The family settled in Surrey, where Marian and her sisters were educated at home. On 26 November 1861, she married Rev. William Ryton Andrews, a clergyman and amateur geologist. His work took them to Sussex, to Middlesex, and from 1873 to 1892 to Teffont Evias, Wiltshire, where her first stories were set. Her fictional village setting is modeled on her husband's parish, and shows a sympathetic understanding of his parishioner's lives including the interiors of cottages, folk customs, and the local workhouse.

From 1904, Marian began publishing biographies of Renaissance-era figures under her pseudonym, researching them from primary documents including published state papers and letters. Many of her works are set in Italy, which she visited every year. Her subjects included Isabella of Castile, Marguerite of Austria, Isabella of Milan, and Giulia Gonzaga.
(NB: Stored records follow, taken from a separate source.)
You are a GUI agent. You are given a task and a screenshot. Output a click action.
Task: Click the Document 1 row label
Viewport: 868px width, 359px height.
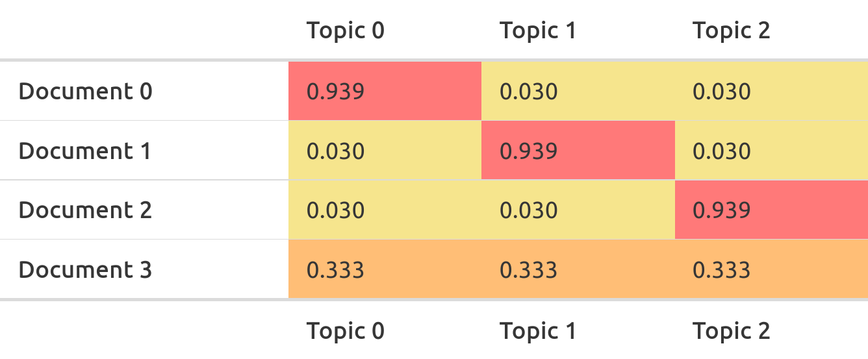pos(84,151)
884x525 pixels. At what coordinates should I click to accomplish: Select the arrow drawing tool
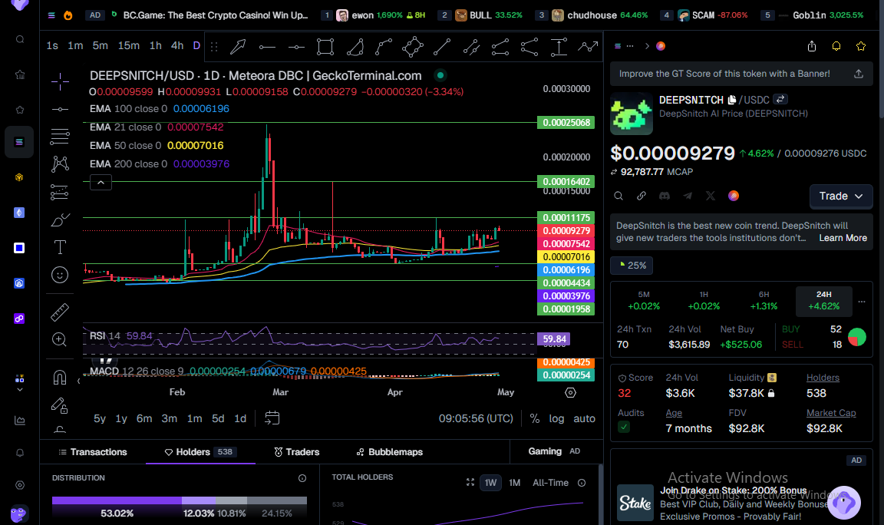coord(238,46)
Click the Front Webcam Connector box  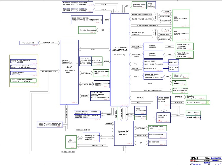[185, 47]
She also wrote a work following Dante Alighieri's travels in Italy in exile, pursuing her interest in early Protestant reformers, which she considered Dante to be.

Their sons were Launcelot William Andrews, a medical practitioner, who died in 1895 aged 31, and Arthur Westlake Andrews, a geographer and mountaineer who reached the Wimbledon semi-finals in tennis. In later life, Marian settled in Eastbourne, Sussex with her husband and their daughter, Marian Elizabeth Andrews (died 1977).

== Works ==

=== Fiction ===
- Down the Village Street: Scenes in a West Country Hamlet. William Blackwood & Sons, London 1895.
- As We Sow: A West Country Drama. Osgood, McIlvaine & Co., London 1897.
- Broken Arcs: A West Country Chronicle. Harper, London 1898.
- How Cynthia Went a-Maying: A Romance of Long Ago Wherein the Siege of Wardour Castle is Truly Chronicled. Isbister, London 1901.
- The Life Story of Dinah Kellow. Ward, Lock & Co., London, 1901.
- Felicita: A Romance of Old Siena. Harper & Brothers, London 1904.
- In the Straits of Time: A Romance of Old France. Cassell, London 1904.
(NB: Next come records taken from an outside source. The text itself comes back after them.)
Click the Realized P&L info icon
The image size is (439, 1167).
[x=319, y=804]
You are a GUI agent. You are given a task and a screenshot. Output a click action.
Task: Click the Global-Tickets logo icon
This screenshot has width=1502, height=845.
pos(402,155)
=== History and biography ===
- The Most Illustrious Ladies of the Italian Renaissance. Harper & Brothers, London 1904.
- Dante the Wayfarer. Harper & Brothers, London 1905.
- A Queen of Queens (Isabel of Castile) & the Making of Spain [1451–1555]. Harper & Brothers, London 1906.
- The High and Puissant Princess Marguerite of Austria: Princess Dowager of Spain: Duchess Dowager of Savoy: Regent of the Netherlands. Harper & Brothers, London 1907.
- The Life of Louis XI, the Rebel Dauphin and the Statesman King, from his orig. Letters and other Documents. Harper & Brothers, London 1907.
- Courts & Camps of the Italian Renaissance: Being a Mirror of the Life and Times of the Ideal Gentleman Count Baldassare Castiglione. Harper & Brothers, London 1907.
- The Romance of a Medici Warrior: Being the Story of Giovanni delle Bande Nere. A Study in Heredity. Paul, London 1910.
- Isabella of Milan, Princess d'Aragona, and Wife of Duke Gian Galeazzo Sforza. Harper & Brothers, London 1911.
- Charles de Bourbon, High Constable of France, "The Great Condottiere" John Lane, New York 1911.
- The Story of Bayard. Retold from the Old Chronicles of the Loyal Servitor and others. J.M. Dent & Sons, London 1911.
- A Princess of the Italian Reformation, Giulia Gonzaga, 1513–1566, Her Family and Her Friends. Harper & Brothers, London 1912.
- Maximilian the Dreamer, Holy Roman Emperor, 1459–1519. Stanley Paul & Co., London 1913.
- Men and Women of the Italian Reformation. Stanley Paul & Co., London 1914.
- Life and Letters in the Italian Renaissance. Stanley Paul & Co., London 1915.
- A Great Emperor, Charles V, 1519–1558. Stanley Paul & Co., London 1917.